As believers, we are God’s children. The world looks at us to see a reflection of God—to see what He is like. If we are caught up in ourselves, the watching world will see a marred image. It will see a body of Christ that is selfish, cares little for anyone else, and doesn’t believe its own teachings.
Ego is a fickle thing. Having a deficient ego can cause someone to wallow in self-doubt and lack confidence. On the other hand, someone with an inflated sense of self-worth can be seen as an egomaniac and arrogant. It can often be challenging for Christians who have been successful to find balance.
But the apostle Paul serves as a good example. His ministry grew and spread rapidly, yet this was his perspective: “We do not want to boast about work already done in someone else’s territory. But, ‘Let the one who boasts boast in the Lord.’ For it is not the one who commends himself who is approved, but the one whom the Lord commends” (2 Corinthians 10:16-18).
A balanced ego won’t become overly inflated. This balance is rooted in seeing ourselves clothed in God’s grace and practicing what pleases Him. Here are some sound principles to consider:
“The sacrifice you want is a broken spirit. A broken and repentant heart, O God, you will not despise” (Psalm 51:17).
“When pride comes, then comes disgrace, but with humility comes wisdom” (Proverbs 11:2).

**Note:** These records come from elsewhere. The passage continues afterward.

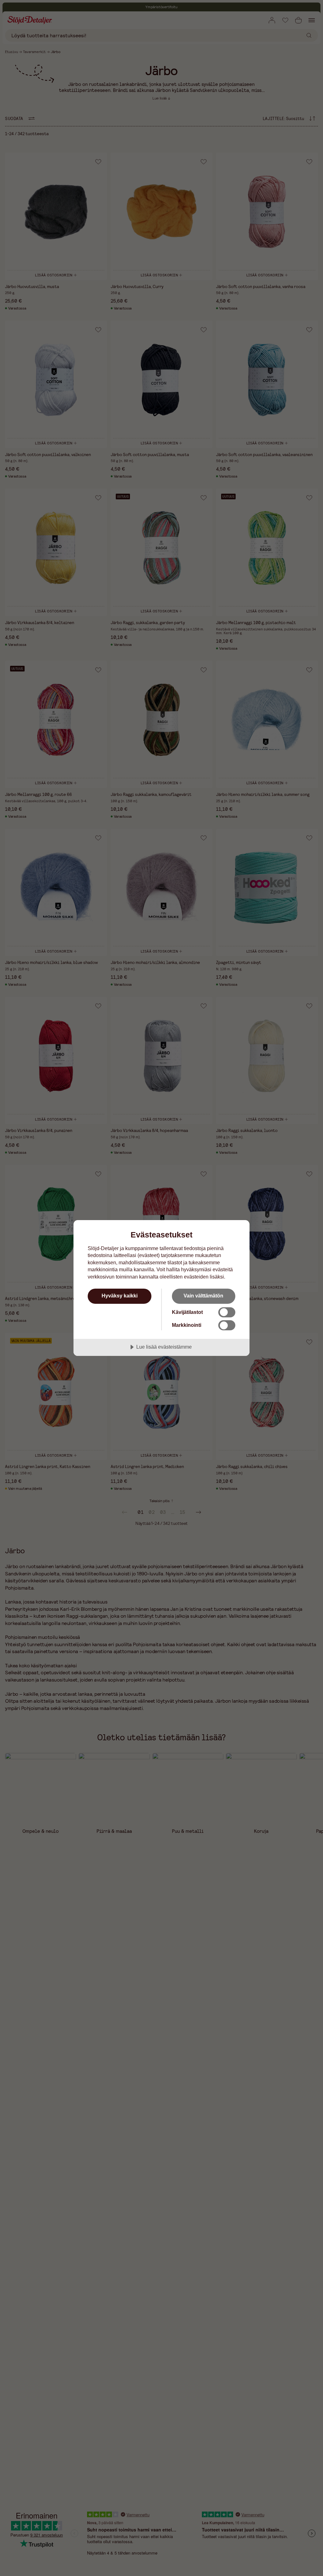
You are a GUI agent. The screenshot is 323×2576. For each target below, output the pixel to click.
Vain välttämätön (203, 1295)
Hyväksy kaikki (120, 1295)
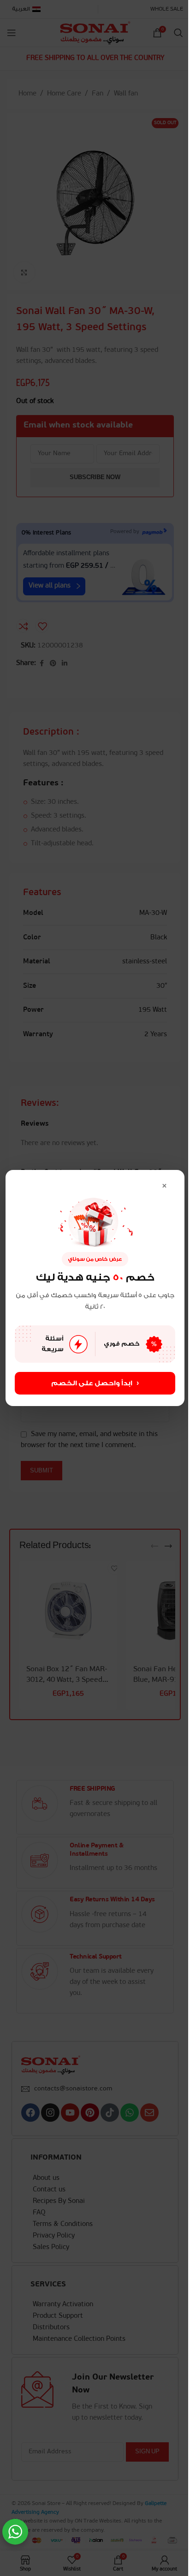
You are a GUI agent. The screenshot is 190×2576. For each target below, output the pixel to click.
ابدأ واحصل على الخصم (95, 1383)
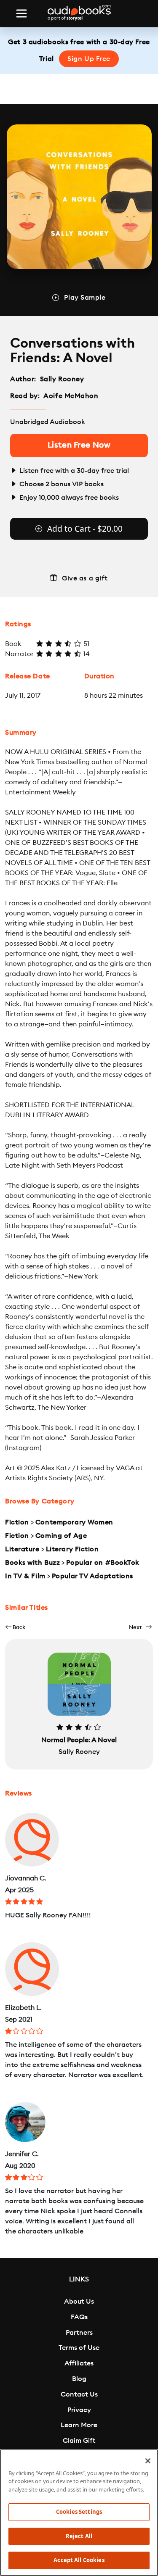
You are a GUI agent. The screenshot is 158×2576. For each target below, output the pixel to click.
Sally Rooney (62, 379)
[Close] (148, 2461)
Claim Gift (79, 2440)
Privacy (79, 2410)
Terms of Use (79, 2347)
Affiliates (79, 2363)
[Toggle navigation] (21, 13)
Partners (79, 2332)
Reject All (79, 2536)
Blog (79, 2379)
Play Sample (84, 297)
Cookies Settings (79, 2511)
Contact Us (79, 2394)
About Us (79, 2301)
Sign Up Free (88, 58)
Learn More (79, 2425)
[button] (15, 1627)
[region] (79, 2512)
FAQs (79, 2317)
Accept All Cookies (79, 2560)
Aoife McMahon (70, 395)
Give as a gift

“Therefore, as God’s chosen people, holy and dearly loved, clothe yourselves with compassion, kindness, humility, gentleness and patience” (Colossians 3:12).
“Humble yourselves before the Lord, and he will lift you up” (James 4:10).
How can we best acknowledge, celebrate, and take satisfaction in what God is doing in, around, and through us in a way that honors Him and reflects Him to others?
My prayer this week—Lord God, you know my struggles with pride. I desire to give you the praise and glory for the good things you’ve placed in my life! Please help me to recognize and confess pride as it occurs in my heart, to your glory, my growth, and others’ blessing.